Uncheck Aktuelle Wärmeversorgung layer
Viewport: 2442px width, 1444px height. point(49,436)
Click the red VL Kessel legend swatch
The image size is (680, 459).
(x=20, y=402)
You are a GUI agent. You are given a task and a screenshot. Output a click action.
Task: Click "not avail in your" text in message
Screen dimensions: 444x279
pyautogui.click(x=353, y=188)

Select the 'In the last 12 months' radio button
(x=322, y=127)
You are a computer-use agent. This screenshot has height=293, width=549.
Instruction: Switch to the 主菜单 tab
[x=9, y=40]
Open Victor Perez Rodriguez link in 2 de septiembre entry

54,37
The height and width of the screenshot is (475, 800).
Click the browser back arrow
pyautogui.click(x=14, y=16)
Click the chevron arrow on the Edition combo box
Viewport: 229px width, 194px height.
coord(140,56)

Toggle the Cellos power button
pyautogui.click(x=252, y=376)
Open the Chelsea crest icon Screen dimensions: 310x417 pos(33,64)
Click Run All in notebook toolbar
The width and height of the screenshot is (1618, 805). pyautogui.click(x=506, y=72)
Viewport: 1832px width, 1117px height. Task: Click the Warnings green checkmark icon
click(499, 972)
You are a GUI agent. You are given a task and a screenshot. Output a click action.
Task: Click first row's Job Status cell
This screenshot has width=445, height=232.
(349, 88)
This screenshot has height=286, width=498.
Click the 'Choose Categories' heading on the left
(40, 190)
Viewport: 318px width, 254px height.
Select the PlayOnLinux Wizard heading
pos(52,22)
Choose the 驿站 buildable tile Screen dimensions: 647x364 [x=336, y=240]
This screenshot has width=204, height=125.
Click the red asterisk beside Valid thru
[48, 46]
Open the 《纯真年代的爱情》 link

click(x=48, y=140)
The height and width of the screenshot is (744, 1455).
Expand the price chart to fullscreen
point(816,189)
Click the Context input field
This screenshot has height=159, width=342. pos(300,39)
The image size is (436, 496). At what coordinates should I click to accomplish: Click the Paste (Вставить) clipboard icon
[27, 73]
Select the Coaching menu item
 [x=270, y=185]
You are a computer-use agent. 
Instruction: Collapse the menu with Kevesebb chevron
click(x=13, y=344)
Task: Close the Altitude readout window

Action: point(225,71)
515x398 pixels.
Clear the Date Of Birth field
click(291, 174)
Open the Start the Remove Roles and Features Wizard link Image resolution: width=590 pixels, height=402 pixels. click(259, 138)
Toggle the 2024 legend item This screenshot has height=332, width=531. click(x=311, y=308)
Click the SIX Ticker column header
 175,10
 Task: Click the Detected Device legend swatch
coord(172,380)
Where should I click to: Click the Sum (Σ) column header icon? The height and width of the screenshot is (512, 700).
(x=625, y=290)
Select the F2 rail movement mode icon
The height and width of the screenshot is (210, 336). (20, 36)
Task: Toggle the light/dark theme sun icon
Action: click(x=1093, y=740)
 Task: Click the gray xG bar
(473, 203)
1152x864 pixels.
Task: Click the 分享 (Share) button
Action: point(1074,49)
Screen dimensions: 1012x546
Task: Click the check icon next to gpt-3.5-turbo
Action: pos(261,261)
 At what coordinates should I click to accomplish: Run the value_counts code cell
_ _ _ _
### Required action:
If a line in the records above has the word "agent", copy it.

### Exercise result:
You are a GUI agent. You are given a task and a screenshot. Output a click action.
You are a computer-use agent. This screenshot has height=293, width=549.
You are a GUI agent. You are given a task and a screenshot. Output a click action.
You are a computer-use agent. 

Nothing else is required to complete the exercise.